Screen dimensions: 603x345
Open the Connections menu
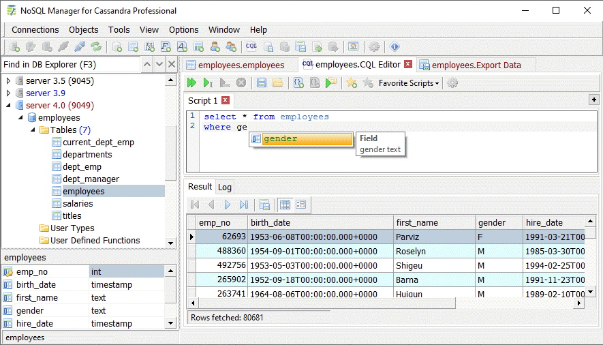point(35,29)
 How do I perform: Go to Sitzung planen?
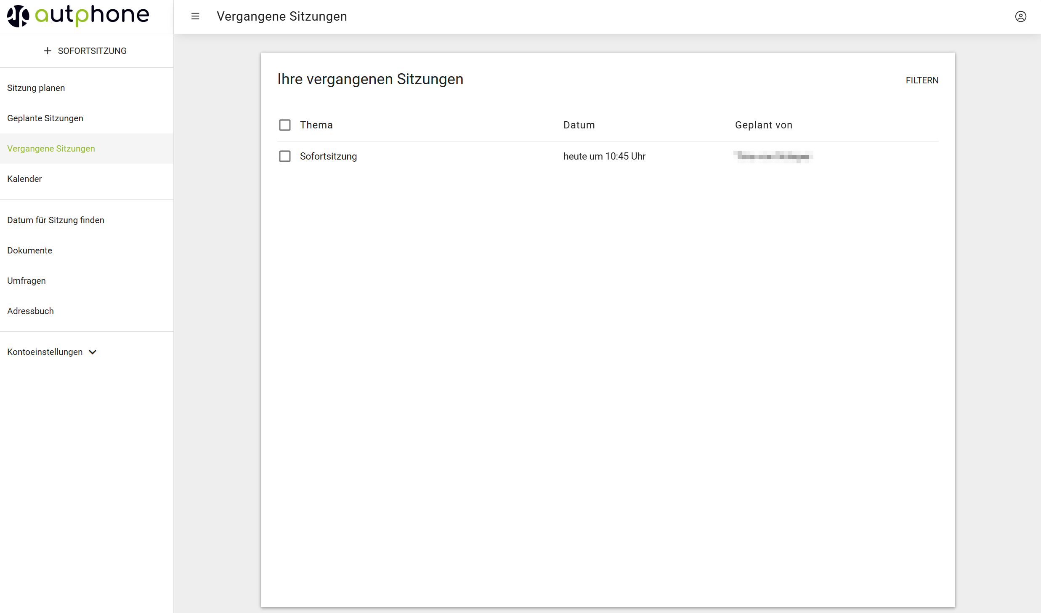point(36,88)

*****

Instructions to follow. Write out all of these lines again, including the requests, but multiply every coordinate in the answers by 0.95 and round each result to a whole number, with halves rounded up. Leave out the pictures.

Final result.
Screen dimensions: 603x345
Open the Connections menu
point(33,28)
 How do I perform: Go to Sitzung planen?
point(34,84)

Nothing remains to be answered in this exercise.